§ Exercise details: Write out, with no changes, every line starting at the one that contains "Task: Open the Debug menu" and ending at the last line of the data below. Leave pictures out.

'''

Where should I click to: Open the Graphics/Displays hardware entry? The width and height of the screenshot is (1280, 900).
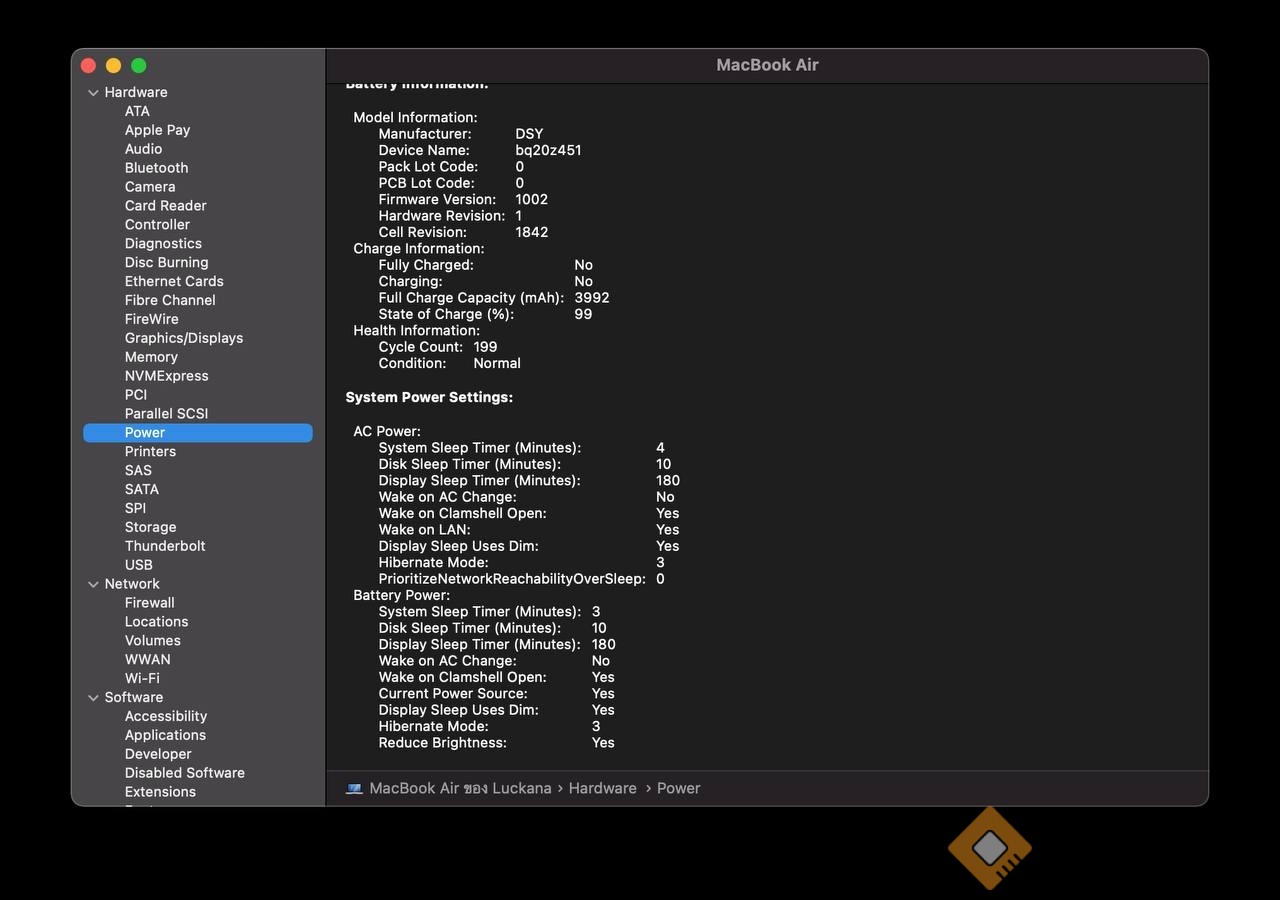(x=183, y=338)
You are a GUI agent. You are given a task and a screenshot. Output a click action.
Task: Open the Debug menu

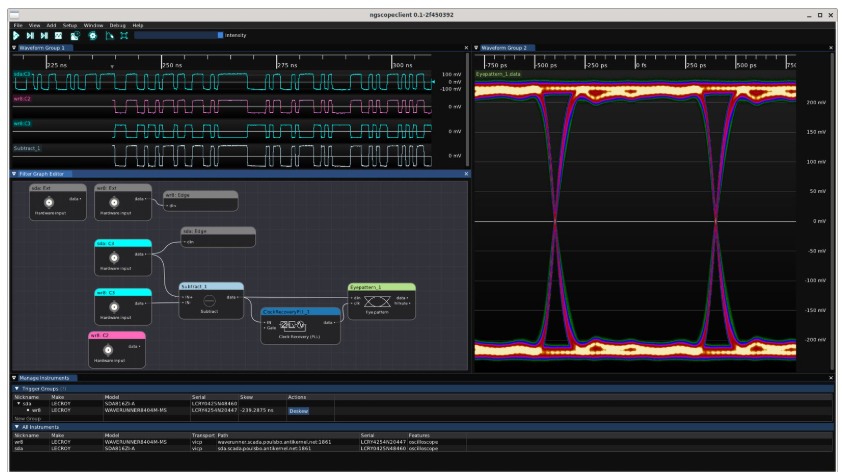tap(118, 24)
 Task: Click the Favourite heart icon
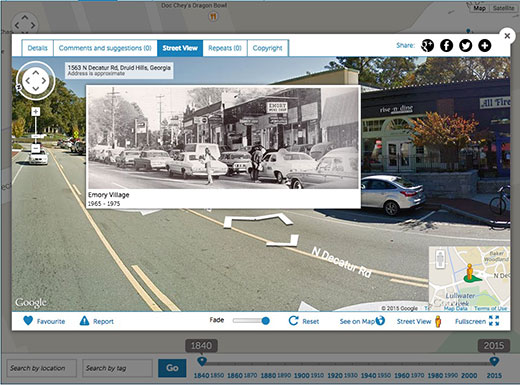pos(28,321)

'''

§ Expected answer:
Task: Open the Debug menu

tap(118, 24)
 Task: Click the Favourite heart icon
pos(28,321)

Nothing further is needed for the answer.